Гроза в Ершалаиме: Тьма, пришедшая со Средиземного моря, накрыла ненавидимый прокуратором город. Исчезли висячие мосты, соединяющие храм со страшной Антониевой башней, опустилась с неба бездна и залила крылатых богов над гипподромом, Хасмонейский дворец с бойницами, базары, караван-сараи, переулки, пруды… Пропал Ершалаим — великий город, как будто не существовал на свете. Все пожрала тьма, напугавшая все живое в Ершалаиме и его окрестностях. Странную тучу принесло со стороны моря к концу дня, четырнадцатого дня весеннего месяца нисана [Булгаков 1997: 602-603].

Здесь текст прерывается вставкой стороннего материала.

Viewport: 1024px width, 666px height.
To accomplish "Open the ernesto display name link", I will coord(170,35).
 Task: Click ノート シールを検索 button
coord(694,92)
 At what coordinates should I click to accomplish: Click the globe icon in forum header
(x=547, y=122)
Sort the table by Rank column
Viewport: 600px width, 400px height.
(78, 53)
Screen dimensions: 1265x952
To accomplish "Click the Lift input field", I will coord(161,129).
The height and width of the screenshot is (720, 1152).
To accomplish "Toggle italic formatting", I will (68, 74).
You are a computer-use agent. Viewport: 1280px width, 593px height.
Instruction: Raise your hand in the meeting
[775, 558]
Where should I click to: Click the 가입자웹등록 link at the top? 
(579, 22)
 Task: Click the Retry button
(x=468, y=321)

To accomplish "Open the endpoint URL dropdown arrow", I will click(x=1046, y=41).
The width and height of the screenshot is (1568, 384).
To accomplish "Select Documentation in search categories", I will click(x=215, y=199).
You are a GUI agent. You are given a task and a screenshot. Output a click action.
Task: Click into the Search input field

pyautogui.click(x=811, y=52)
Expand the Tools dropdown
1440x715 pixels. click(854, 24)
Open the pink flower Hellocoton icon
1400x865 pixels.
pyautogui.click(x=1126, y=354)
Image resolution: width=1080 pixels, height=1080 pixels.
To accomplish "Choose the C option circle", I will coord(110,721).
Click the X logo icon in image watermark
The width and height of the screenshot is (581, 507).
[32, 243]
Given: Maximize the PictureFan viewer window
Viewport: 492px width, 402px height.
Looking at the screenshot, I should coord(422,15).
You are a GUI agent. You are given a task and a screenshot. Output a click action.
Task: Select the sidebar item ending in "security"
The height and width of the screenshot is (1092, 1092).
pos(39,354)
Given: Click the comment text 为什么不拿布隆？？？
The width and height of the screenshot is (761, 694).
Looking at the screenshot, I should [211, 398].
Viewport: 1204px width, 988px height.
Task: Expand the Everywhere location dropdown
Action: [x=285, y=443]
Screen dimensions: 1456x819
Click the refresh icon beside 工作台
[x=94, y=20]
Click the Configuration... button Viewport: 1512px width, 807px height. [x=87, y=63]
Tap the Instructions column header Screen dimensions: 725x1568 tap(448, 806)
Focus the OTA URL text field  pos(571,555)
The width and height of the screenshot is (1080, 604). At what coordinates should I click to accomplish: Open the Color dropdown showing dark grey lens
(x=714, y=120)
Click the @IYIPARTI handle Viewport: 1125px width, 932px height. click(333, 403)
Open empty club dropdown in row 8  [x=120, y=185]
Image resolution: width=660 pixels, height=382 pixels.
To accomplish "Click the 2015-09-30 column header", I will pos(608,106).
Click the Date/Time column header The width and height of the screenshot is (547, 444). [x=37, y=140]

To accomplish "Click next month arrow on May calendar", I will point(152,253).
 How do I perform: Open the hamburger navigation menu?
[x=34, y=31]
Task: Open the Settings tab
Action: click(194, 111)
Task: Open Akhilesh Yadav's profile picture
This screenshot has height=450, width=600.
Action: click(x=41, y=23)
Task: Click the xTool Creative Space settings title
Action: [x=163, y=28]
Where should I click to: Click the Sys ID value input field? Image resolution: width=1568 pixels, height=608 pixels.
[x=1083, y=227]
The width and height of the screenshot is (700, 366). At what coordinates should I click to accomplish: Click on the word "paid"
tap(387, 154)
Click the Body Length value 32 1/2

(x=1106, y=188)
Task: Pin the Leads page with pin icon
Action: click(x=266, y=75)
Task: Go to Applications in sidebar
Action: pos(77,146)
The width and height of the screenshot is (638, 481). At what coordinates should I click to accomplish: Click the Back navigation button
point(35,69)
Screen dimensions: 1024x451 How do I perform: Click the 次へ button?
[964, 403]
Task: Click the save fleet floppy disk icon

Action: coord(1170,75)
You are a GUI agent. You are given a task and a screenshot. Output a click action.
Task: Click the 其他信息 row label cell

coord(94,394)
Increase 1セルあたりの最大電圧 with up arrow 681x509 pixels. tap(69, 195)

Данные строки открывают третью часть романа мастера о Понтии Пилате, и именно с них начинает заплаканная Маргарита перечитывать восстановленный Воландом роман. Это обстоятельство, кстати, позволяет вполне обоснованно предположить, что и возродившаяся из пепла рукопись мастера, и ненастье в Ершалаиме имеют один источник — приказ сатаны. Но в тексте романа об Иешуа, написанном мастером, все-таки не содержится прямого указания на то, что грозу на Ершалаим направил именно сатана (Воланда вообще нет среди действующих лиц рукописи). Этому факту существует лишь косвенное подтверждение: признание самого Воланда Берлиозу в беседе, когда «подозрительный иностранец» утверждает, что он был непосредственным участником событий, связанных с казнью Иисуса Христа.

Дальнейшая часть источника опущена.